### Text section
────────────────

EXPLORATIONS - The Mississippi River(在线收听

EXPLORATIONS

May 22, 2002: The Mississippi River

By Oliver Chanler
VOICE ONE:
This is Steve Ember.
VOICE TWO:
And this is Shirley Griffith with the VOA Special English program, EXPLORATIONS. Today we tell about the


biggest river in the United States, The Mississippi.
((THEME)
)
VOICE ONE:
The Mississippi flows from near the northern border of the United States south into the Gulf of Mexico. The river


flows for four-thousand kilometers through the center of the country. It is the one of the longest rivers in the


world. The Amazon in South America and the Nile in eastern Africa are the only rivers in the world that are


longer.


The name, Mississippi, came from the Chippewa Indians who lived in what is now
the north central part of the United States. Their name for the river was “maesisipu”.
In the Chippewa language this meant “river of many fishes”. The word
was not easy for European explorers to say. So they began calling it the Mississippi
instead. Today, it is often called ‘Old Man River’.

Modern maps show that Little Elk Lake in the north central state of Minnesota is the
true beginning of the Mississippi River. Little Elk Lake is only about four
kilometers long.

VOICE TWO:

At its beginning, the Mississippi does not look like much of a river. But it grows as it starts moving slowly north
before turning west and then south.

What is called the Upper Mississippi ends in southern Illinois, near a city with an Egyptian name

Cairo.
However, in this middle western state it is called Kay-ro. At Cairo, another large river, the Ohio River, joins the
expanding Mississippi.

────────────────

### Exercises to complete
A – In the Mississippi River text, what did the Chippewa word "maesisipu" mean?
B – Write the next few paragraphs of the Mississippi River text, picking up after its final sentence.
The entries that come after this text aren't needed.

### Data entries

────────────────

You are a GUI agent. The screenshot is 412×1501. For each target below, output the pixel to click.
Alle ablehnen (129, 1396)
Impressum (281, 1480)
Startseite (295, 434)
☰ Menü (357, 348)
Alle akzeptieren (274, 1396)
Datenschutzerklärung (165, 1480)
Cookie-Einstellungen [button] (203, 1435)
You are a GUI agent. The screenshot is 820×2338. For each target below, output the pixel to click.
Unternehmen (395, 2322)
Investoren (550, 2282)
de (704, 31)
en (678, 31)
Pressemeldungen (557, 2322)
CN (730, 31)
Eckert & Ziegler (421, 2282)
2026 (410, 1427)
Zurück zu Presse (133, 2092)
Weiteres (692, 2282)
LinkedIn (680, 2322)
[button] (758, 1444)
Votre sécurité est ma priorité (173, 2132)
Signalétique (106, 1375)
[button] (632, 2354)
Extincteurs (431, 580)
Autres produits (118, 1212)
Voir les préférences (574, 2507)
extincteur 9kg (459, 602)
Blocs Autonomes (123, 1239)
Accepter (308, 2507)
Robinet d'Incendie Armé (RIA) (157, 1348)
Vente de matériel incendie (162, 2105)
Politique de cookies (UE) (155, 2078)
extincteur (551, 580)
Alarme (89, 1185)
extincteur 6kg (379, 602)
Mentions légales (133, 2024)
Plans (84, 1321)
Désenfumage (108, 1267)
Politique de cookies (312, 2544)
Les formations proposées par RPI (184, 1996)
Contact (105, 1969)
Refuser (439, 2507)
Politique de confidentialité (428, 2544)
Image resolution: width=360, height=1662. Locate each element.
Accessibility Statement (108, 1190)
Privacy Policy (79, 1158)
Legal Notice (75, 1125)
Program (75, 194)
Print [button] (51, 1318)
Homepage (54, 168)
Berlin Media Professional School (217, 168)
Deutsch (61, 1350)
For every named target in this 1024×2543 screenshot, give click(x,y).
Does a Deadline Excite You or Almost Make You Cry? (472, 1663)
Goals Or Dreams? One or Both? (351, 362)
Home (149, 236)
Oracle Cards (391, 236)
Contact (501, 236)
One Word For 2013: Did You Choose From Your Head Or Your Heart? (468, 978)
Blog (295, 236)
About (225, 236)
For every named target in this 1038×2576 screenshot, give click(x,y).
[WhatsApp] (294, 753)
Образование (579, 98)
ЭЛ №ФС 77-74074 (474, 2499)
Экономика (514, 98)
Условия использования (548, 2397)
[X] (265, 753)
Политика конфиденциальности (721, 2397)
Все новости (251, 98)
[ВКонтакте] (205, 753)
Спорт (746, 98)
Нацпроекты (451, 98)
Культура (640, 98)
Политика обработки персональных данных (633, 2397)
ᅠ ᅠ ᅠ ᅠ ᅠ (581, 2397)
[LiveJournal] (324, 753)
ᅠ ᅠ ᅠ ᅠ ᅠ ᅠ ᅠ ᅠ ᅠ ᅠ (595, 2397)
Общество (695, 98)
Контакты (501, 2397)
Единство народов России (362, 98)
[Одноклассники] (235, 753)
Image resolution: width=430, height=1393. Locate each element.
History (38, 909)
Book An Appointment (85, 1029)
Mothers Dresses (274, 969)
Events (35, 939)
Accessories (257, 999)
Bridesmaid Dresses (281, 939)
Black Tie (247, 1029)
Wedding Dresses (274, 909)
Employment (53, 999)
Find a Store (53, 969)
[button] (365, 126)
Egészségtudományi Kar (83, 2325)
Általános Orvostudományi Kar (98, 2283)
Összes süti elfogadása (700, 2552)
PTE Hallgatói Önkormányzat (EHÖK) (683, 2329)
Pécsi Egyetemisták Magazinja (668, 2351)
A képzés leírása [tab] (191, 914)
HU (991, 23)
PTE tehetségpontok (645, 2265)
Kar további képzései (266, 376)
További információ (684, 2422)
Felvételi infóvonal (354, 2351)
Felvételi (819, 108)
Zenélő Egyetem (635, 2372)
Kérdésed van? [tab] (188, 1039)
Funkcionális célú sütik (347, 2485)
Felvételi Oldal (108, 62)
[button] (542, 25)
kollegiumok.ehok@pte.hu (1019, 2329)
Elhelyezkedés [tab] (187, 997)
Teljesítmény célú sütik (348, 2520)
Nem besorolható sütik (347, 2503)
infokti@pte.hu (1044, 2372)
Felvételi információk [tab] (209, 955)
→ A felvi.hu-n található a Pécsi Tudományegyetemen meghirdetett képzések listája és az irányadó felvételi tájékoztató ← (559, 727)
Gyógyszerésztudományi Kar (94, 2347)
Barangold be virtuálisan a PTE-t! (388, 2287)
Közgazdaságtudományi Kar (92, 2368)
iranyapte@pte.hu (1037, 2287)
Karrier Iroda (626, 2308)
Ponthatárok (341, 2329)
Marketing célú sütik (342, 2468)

────────────────

### Responses to the tasks
A – It meant "river of many fishes."

B –
It is easy to see how the Upper Mississippi has flowed through the land. It has cut its way through mountains of
rock, pushing and pushing its waters slowly south.

VOICE ONE:

The Lower Mississippi begins south of Cairo. It is often higher than the land along it. The land is protected by
man-made levees, which are walls of earth. These levees prevent the river from flooding. Some of these levees
are higher and longer than the Great Wall of China. If you stand behind some of the levees you look up at the
river and boats sailing on it.

While the levees control the river, the land is safe. But when heavy rains fall on the hundreds of big and little
rivers that flow into the Mississippi, the land is threatened. If the levees break, the river can spread its fingers
across the land, flooding towns and villages and destroying crops growing in fields.

VOICE TWO:


There are hundreds of big and little islands throughout the Mississippi River. These islands are formed by dirt
carried along by the flow of the powerful river. Every year, the river carries five-hundred-million tons of dirt.
Islands can form quickly, sometimes between the time a ship sails down the river and returns.


United States government engineers work hard to keep the river safe. They destroy
islands built by the river to keep it clear for ships and trade. They also work to keep
the levees strong so that the river does not break through them. Still, Old Man River
does not like to be controlled. Every few years the Mississippi River changes its
path or floods many thousands of hectares.

((MUSIC BRIDGE))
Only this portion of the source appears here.